Racconto di Natale

UCTAT Newsletter n.73 – dicembre 2024

di Vanna de Angelis

C’era un problema? No, non c’era nessun problema, perché avrebbe dovuto esserci? Ci rifletteva allacciandosi la cravatta: nessun problema in quei giorni di Natale. Sono per me giorni qualsiasi? Con uno scatto orgoglioso rialzò il mento accuratamente rasato per sistemare davanti allo specchio la cravatta, che il nodo sia in linea con il pomo d’Adamo, ecco, al millimetro. No, e lo disse a voce alta, non sono affatto giorni qualsiasi. Si infilò il gilet, la giacca, si fermò davanti alla finestra, mani in tasca, a tener d’occhio il cielo plumbeo. Proprio per niente giorni qualsiasi. Che cos’era venuto in mente al vicino, sempre affollato di cani e bambini, di buttargli lì ieri, ventitre dicembre, con un mezzo ghigno due paroline acide acide: tanto per lei sono giorni qualsiasi questi, no? Poveraccio, un poveraccio sempre con la lingua di fuori. E con la faccia da invidioso. Lui e la moglie lo avevano invitato alla cena di Natale l’anno prima, si erano appena sistemati nell’appartamento di fronte, a portar casino. Lei che è solo, gli avevano detto, venga da noi. Solo che cosa? Solo a chi? Come si erano permessi, i due ficcanaso? No grazie, e glielo aveva detto subito, no grazie proprio no, gli era anche scappato un tono di sussiego ‘ma per carità’. Forse si erano offesi. Risultato: tanto per lei sono giorni qualsiasi. Ma che vada a quel paese. Come se per lui, quei giorni lì, fosse una colpa celebrarli a modo suo senza perdersi in birignao natalizi con chissà chi, auguri, auguri e auguri, auguri di che cosa poi in ’sto sciagurato pianeta divorato da un branco di infami?

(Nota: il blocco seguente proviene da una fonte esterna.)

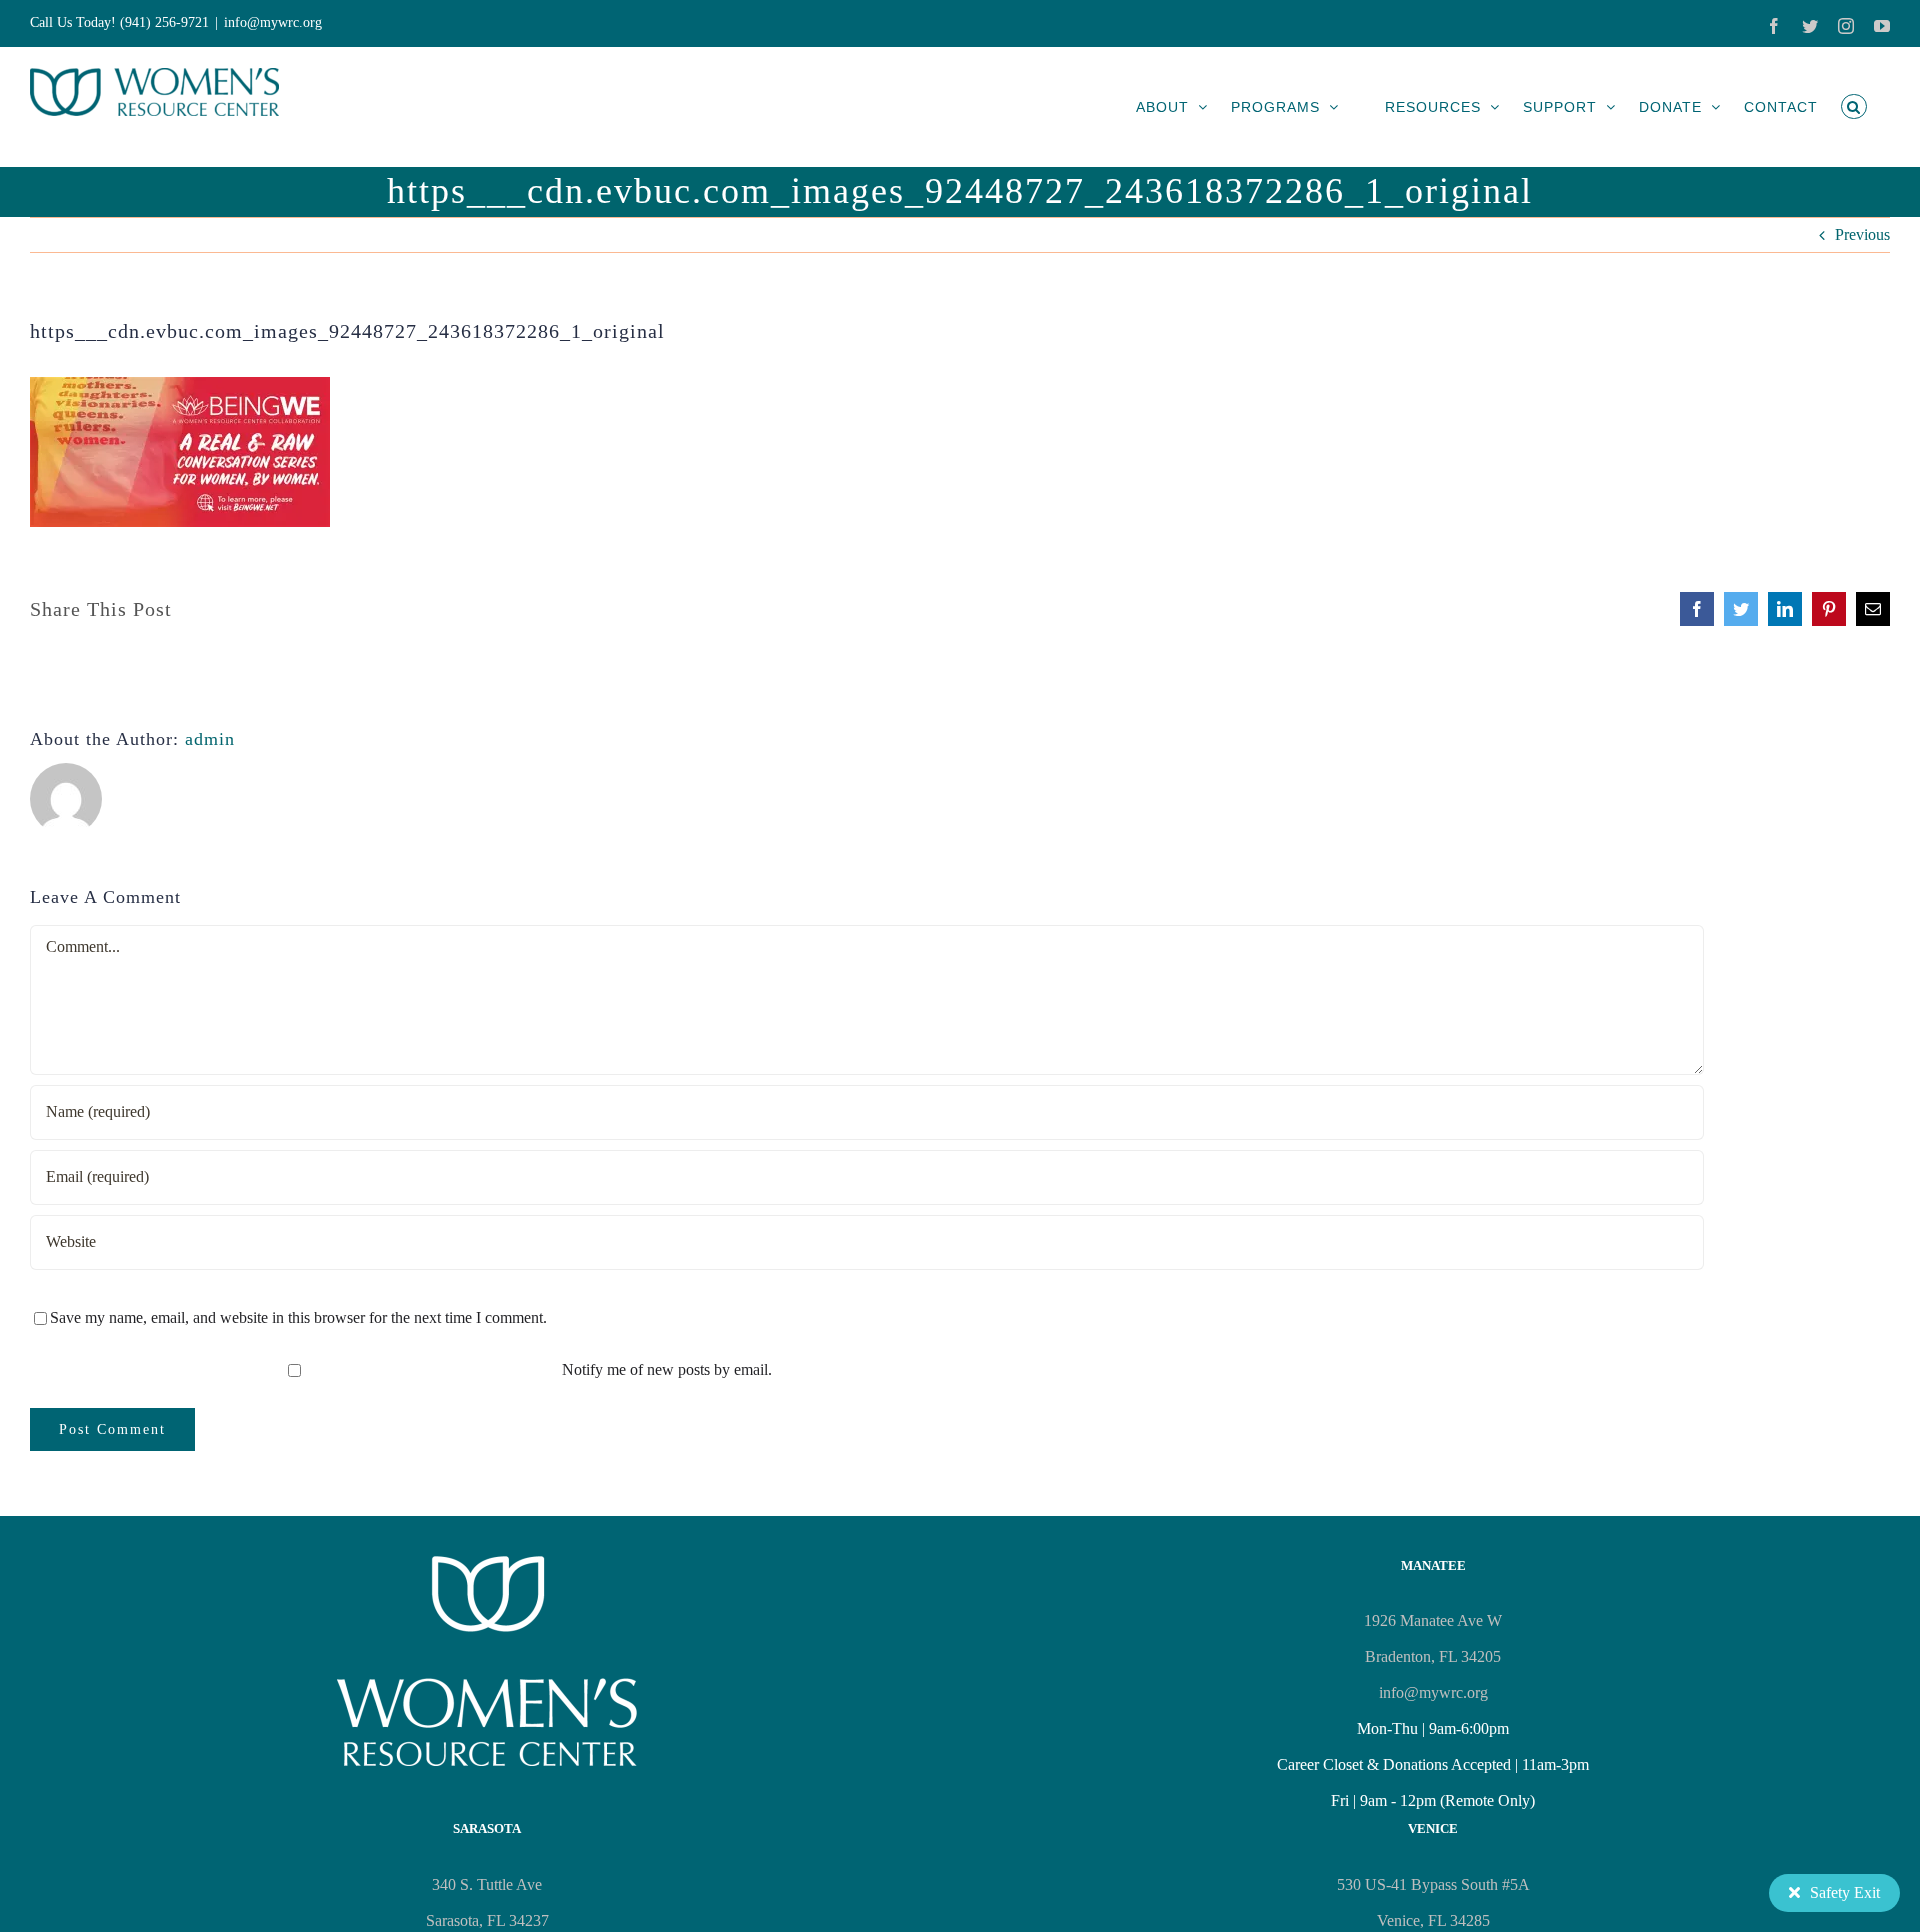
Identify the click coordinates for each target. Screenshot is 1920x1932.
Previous (1862, 234)
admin (210, 739)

Gli arrivò l’obliqua occhiata della moglie del vicino, quella che aveva proprio un bel sedere, un’occhiata fin sotto la visiera del basco mentre stava uscendo di casa e riaprì subito la porta, andò a guardarsi nello specchio per lisciarsi i baffoni, non ancora bianchi, no, proprio per niente. E il basco, con sotto quei suoi occhiacci neri, quel basco gli dava una cert’aria gaglioffa. Si sorrise. In strada un’aria irrespirabile in tutto quello scodinzolare di festose luci intermittenti, è Natale, è Natale, oh Signore questa puzza mi ammazza e si sentì vecchio di mille anni come se l’immagine nella solita vetrina non gli rimandasse, come sempre,  all’incirca un bel tipo. O almeno…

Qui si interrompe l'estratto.